My {LIFE} at the moment...

5 years ago, if you would have asked me what I wanted to be when I grew up, a [STAY AT HOME MOM] wasn't on my list! Yes I wanted kids one day, but I was never any good at not working for long periods of time. Every time I went on leave for longer than 2 weeks, I went stir crazy, had to find work somewhere, doing something...

I always wanted to be an Interior Designer (still do)... And I always wanted to be a personal trainer on the side (not anymore)... But I didn't ever want to give up my dreams. I was an independent person, ready to take on the world. Andrew and I had decided that we were just going to see what happens, stop trying for kids, and just live our life! Giving up working wasn't something that I was EVER willing to do... I mean NEVER ....

But when I had {JOY} things changed...

My [LIFE]

I went back to work when Joy was 6 weeks old. It was the HARDEST thing I ever had to do. I cried when I would drop her off ...for like a good week or two I cried. I didn't want to leave her! I didn't want to miss out on her life! I was lucky enough to have a girlfriend whom I trusted, to watch my daughter full time. I didn't have to worry about day cares, other kids, and people I didn't know touching my child. She would text me updates throughout the day on how she was doing. She would send me cute pictures of her playing with her kids. It helped make the working process a lot easier. I was very fortunate.... But then she moved...That's how the military works. You don't stay somewhere to long, and you are always leaving the people that you have come so close too. 

It was [HORRIBLE]... {MISERABLE} to say the least. After she left I went through my fair share of bad babysitters. People who were my "friends" who I thought I could trust.... I finally couldn't do it anymore and I requested my chapter packet! That was the best decision I could have ever made!
 
The {LAST} day of the Military!

I have been fortunate enough to have been there for all, and I mean ALL of Joys milestones...

The first time she rolled over
The first time she said "Momma" (First word)
The first time she crawled
The first time she pulled herself up
Her feeding herself
Her words
Her laughter
The first step she took
The first time she bled
Her night time terrors
Her cuddles
Her sick days
Everything.. 
I have been there.

I knew that if I was put in a position where I had to deploy again, I couldn't do it. I wouldn't have been able to leave {MY LITTLE GIRL} She is my why on getting out of the military...

A {GIRL} & Her [DOG]
Now Joy hasn't always been an easy baby.... The first 6 weeks of her life.... Oh My Goodness... Anyone else have a high maintenance baby??? 

I will explain what I mean tomorrow!






Wednesday, August 13, 2014

-Who [I AM]-

A Little Bit [ABOUT ME]...

I am 25 years young as of December 12 



I have three [BROTHERS]
-Tyson
-Taylor
-Tad

I grew up in [Twin Falls, IDAHO]

My {Father} - Cody
My {Mother} - Kelly

Married to my best friend, my life, my everything [ANDREW] {December 18, 2010]
There is a story behind how we met, and our anniversary date... I'll save that for later on. 
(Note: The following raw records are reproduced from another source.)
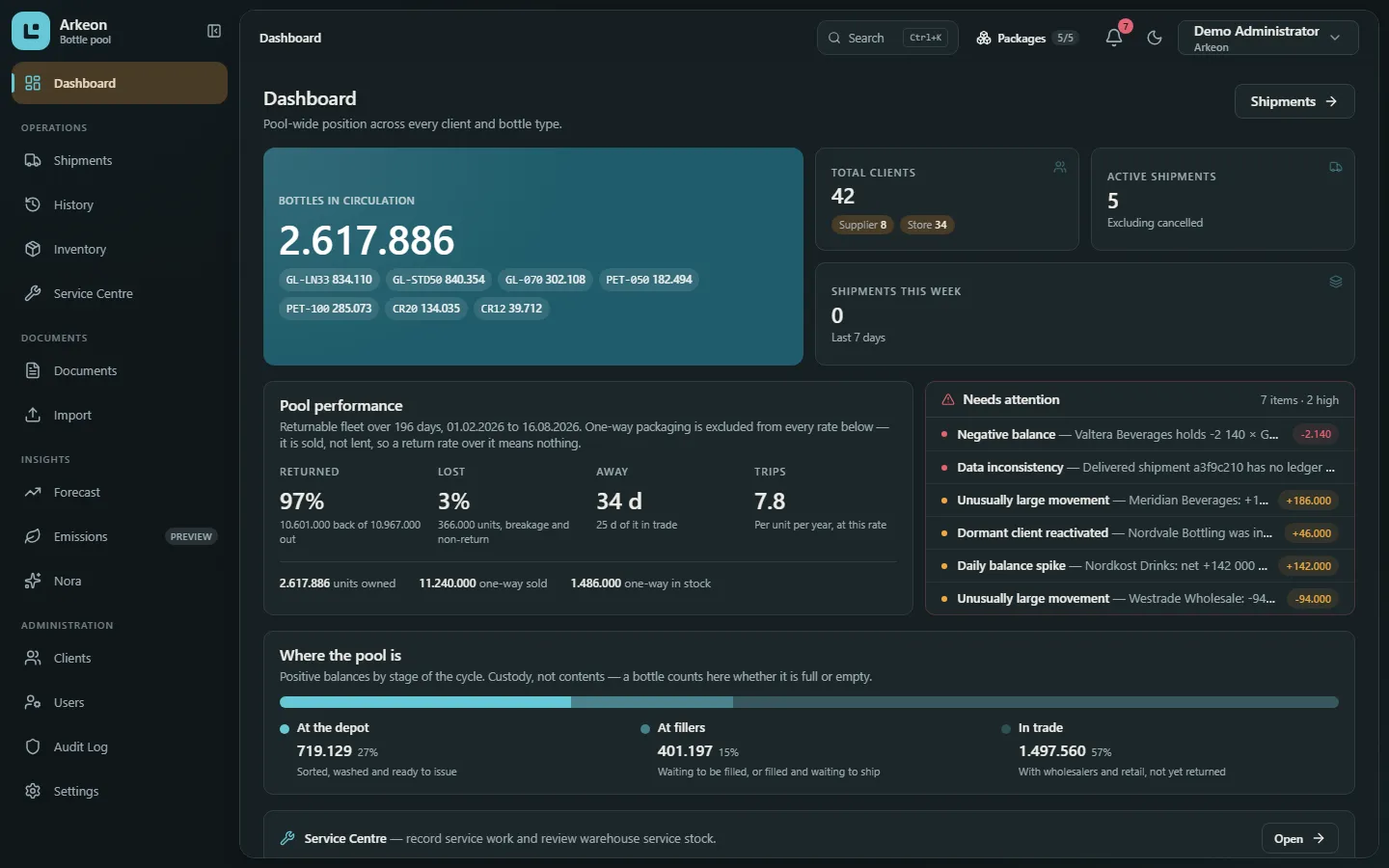Image resolution: width=1389 pixels, height=868 pixels.
Task: Open the Packages 5/5 menu
Action: coord(1026,38)
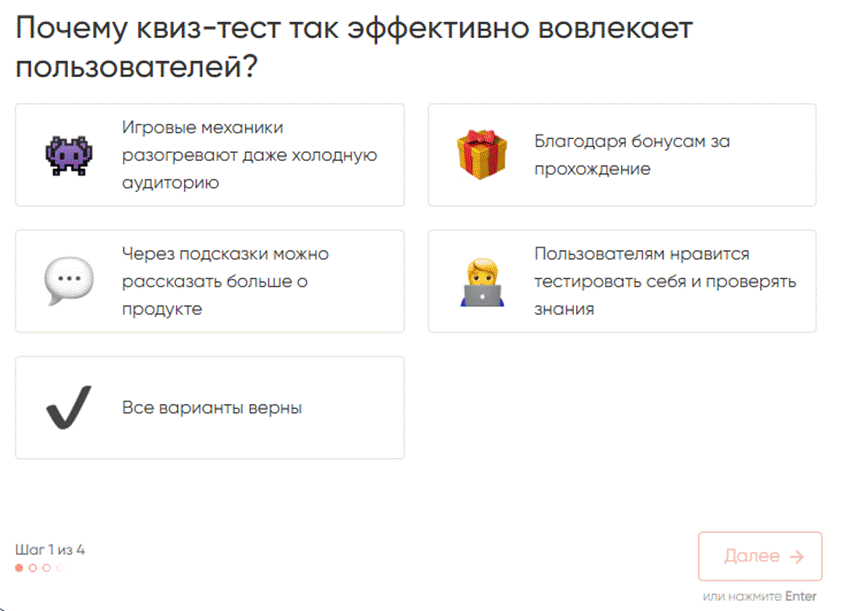Image resolution: width=850 pixels, height=611 pixels.
Task: Select answer 'Благодаря бонусам за прохождение'
Action: pyautogui.click(x=622, y=155)
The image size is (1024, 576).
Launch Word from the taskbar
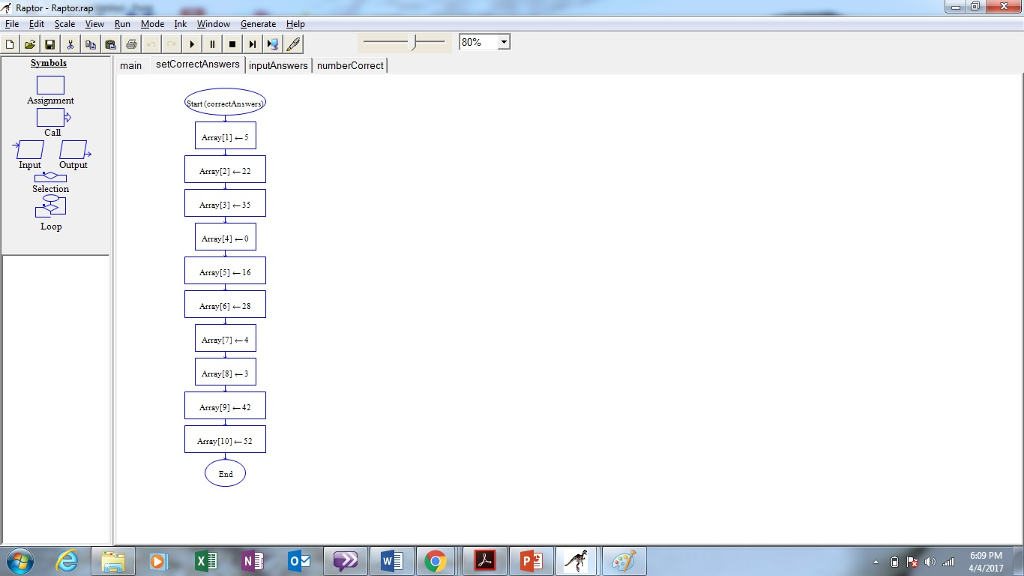pyautogui.click(x=392, y=560)
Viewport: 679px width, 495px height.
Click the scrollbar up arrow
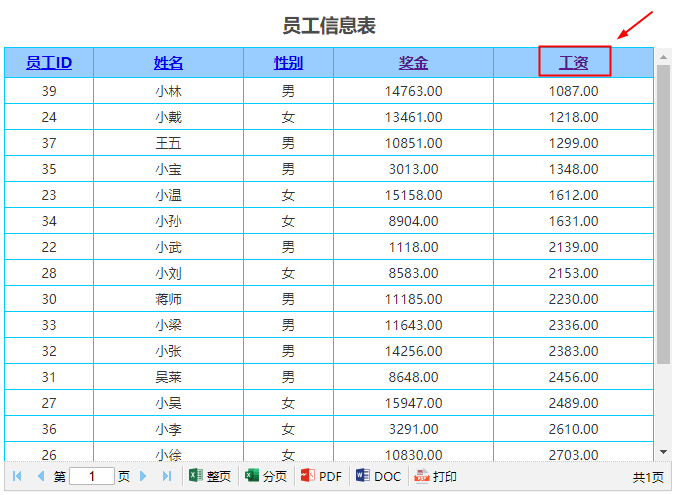(664, 57)
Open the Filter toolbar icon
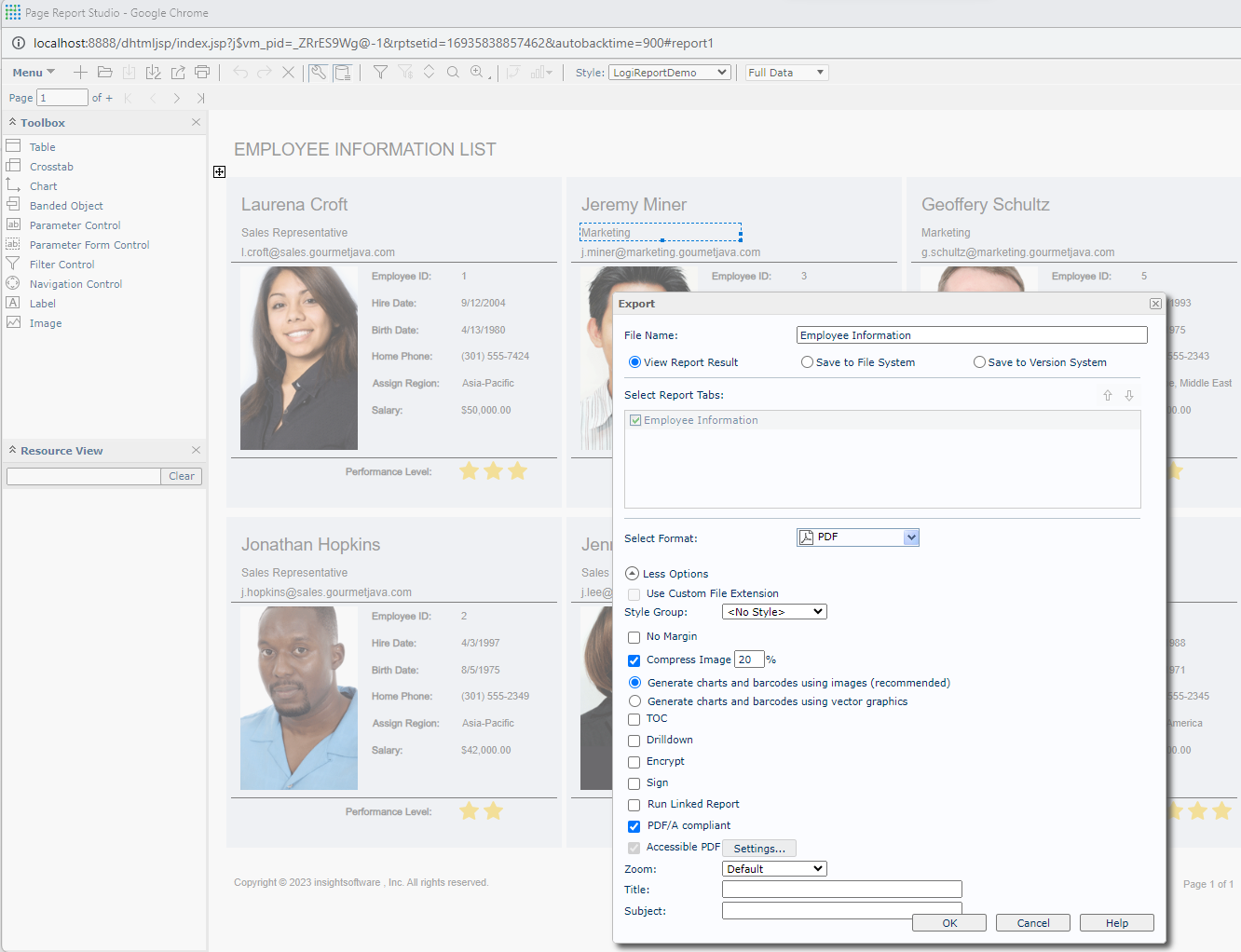The width and height of the screenshot is (1241, 952). click(380, 72)
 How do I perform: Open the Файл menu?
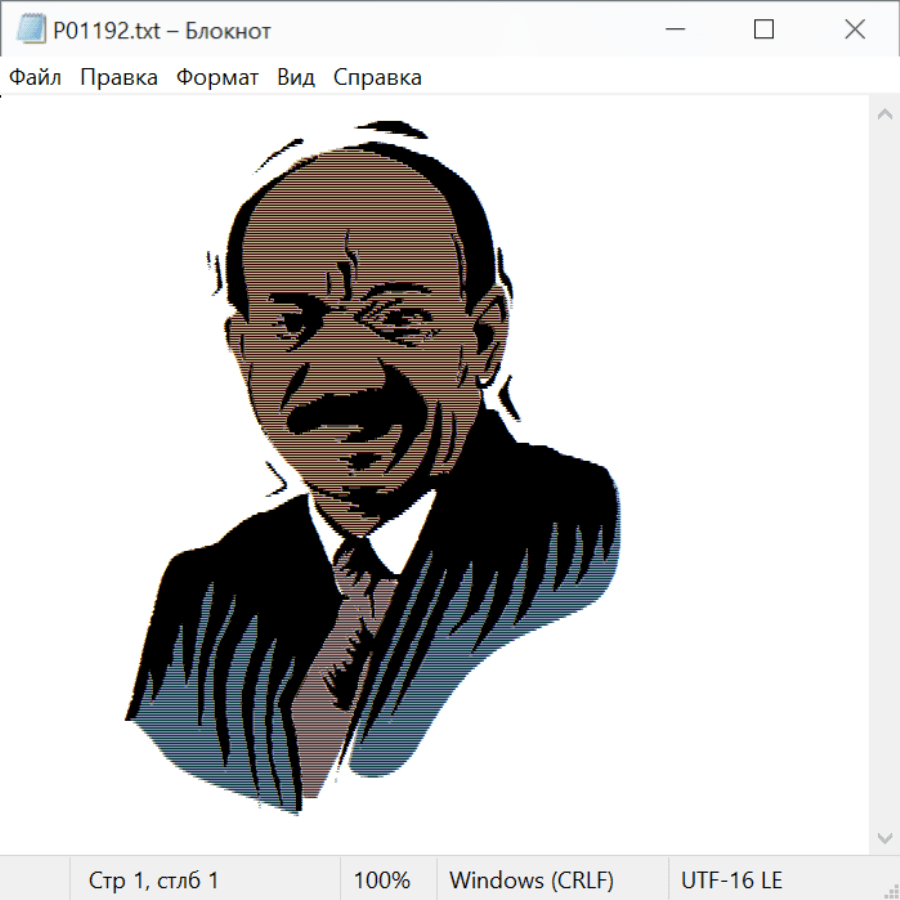pos(35,78)
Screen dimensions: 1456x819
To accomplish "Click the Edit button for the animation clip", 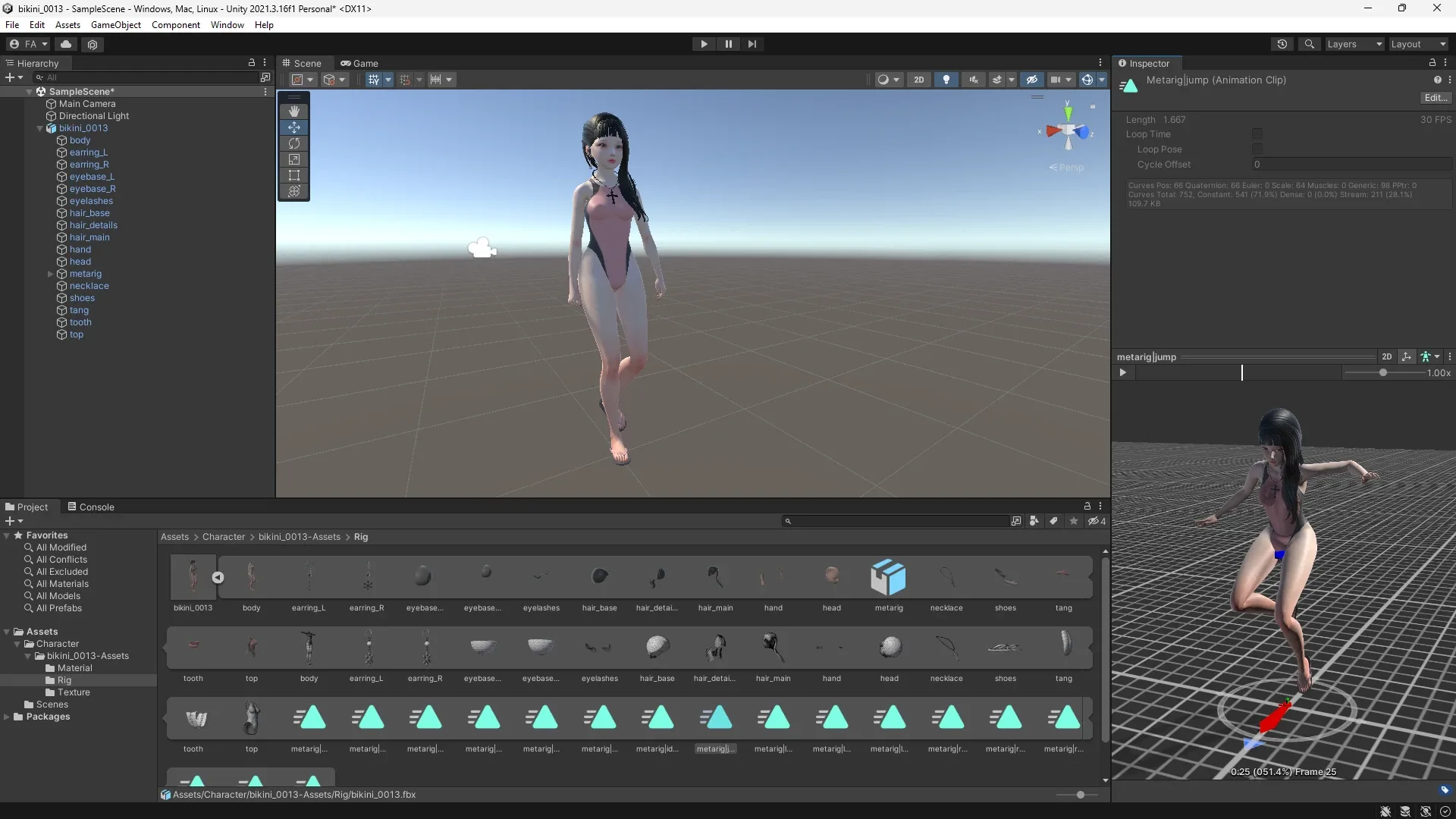I will [1436, 98].
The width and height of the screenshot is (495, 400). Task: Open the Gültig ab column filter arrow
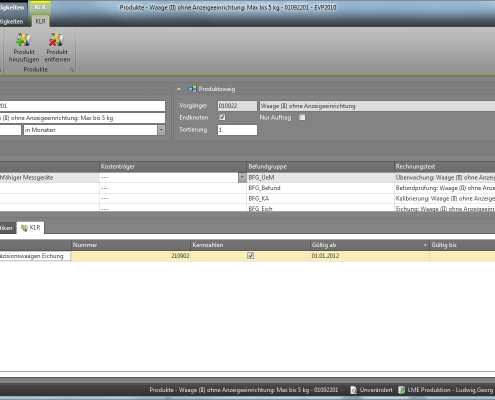[x=425, y=245]
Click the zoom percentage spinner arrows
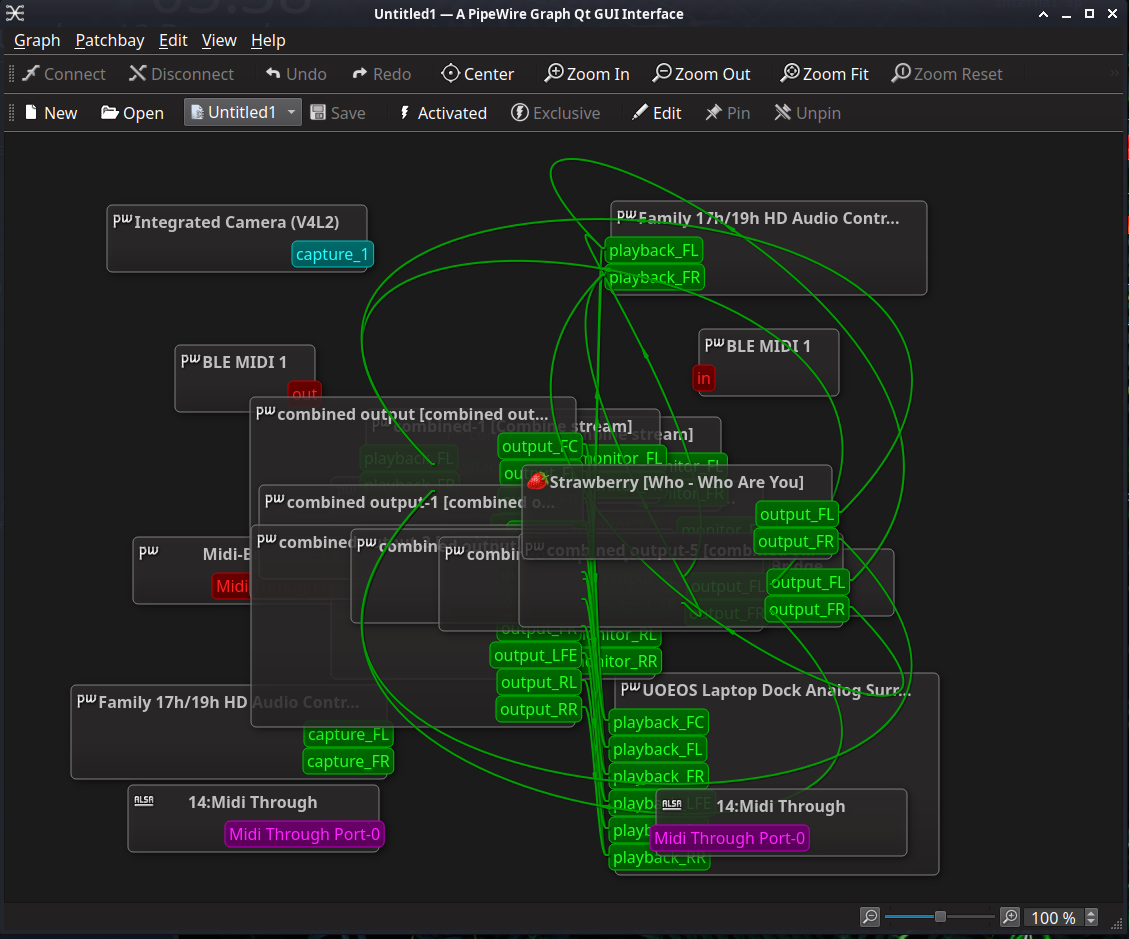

I have the best [DAUGHTER] in the world... (I may be biased, but seriously, she is the cutest thing ever) ... 
{JOY ADILYNN} She is named after Andrew's grandmother (Joy)






I am prior [MILITARY] 6 1/2 yrs. 
Now I am a full time {STUDENT}

Right now I am figuring out my {LIFE}. I am usually a happy go lucky person, but I do have my days. I look for the best in people and sometimes that comes back to bite me in the back ... I get along with most people and I let a lot of people into my life... But I only have a select few who are really close, and know me, know who I am and who I want to be... 

I have always loved the {OUTDOORS} camping, fishing, hiking, rock climbing, hunting, swimming, biking, etc.. Being outdoors is relaxing. Gets you away from everyone... no phones, no internet, no people... just you and the world around you. 



"It is what it is..."
I am going to get that as a tattoo one day (BTW, I have 3 total) 

Life is what you make of it. It isn't something it isn't. It is what it is. You can't control others. You can't control things out of your hands. You can only control [YOURSELF] and your [ATTITUDE].


Live your life for yourself and no one else. You only get this one shot... this one life... this one opportunity.... Make it Yours!